BRIEF ▸ Make an exact copy of the entries, and keep any pictures out of it.

Items from a dataset
»»

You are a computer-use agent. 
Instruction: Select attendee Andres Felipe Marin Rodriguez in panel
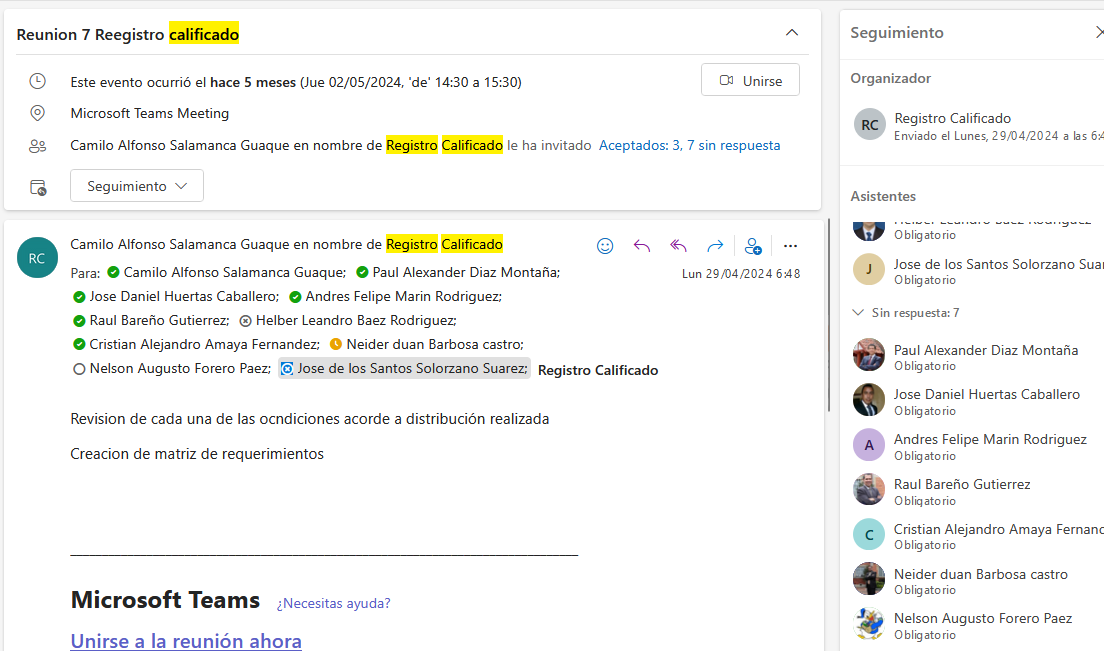coord(989,439)
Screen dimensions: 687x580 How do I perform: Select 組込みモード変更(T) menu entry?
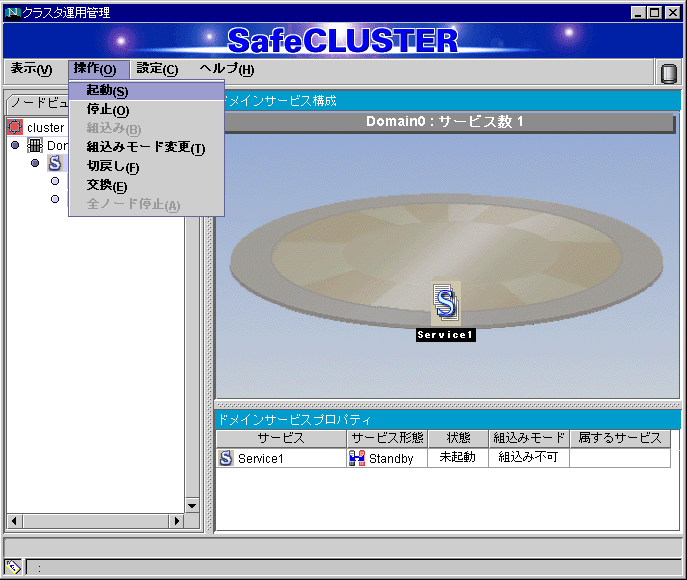tap(145, 148)
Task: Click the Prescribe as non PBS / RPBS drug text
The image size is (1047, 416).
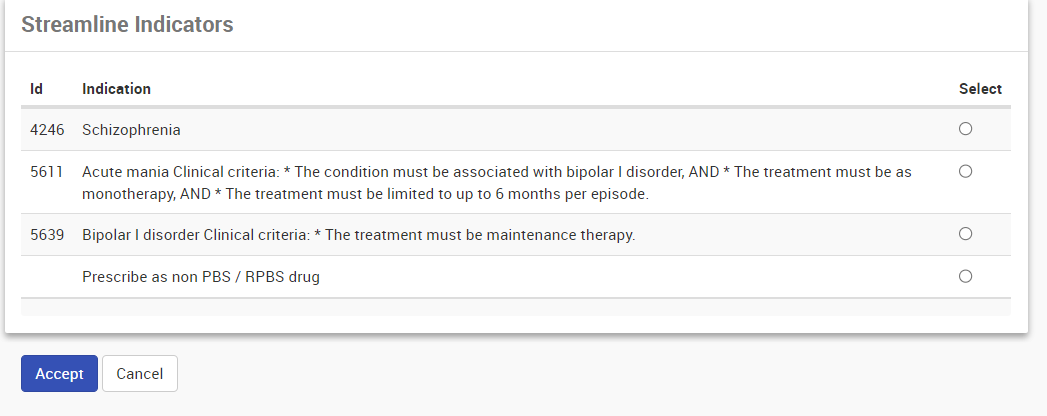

««

ANSWER TO THIS TASK ▸
You are a computer-use agent. 
Instruction: Select attendee Andres Felipe Marin Rodriguez in panel
coord(989,439)
Screen dimensions: 687x580 How do I perform: Select 組込みモード変更(T) menu entry?
tap(145, 148)
Task: Click the Prescribe as non PBS / RPBS drug text
The image size is (1047, 416).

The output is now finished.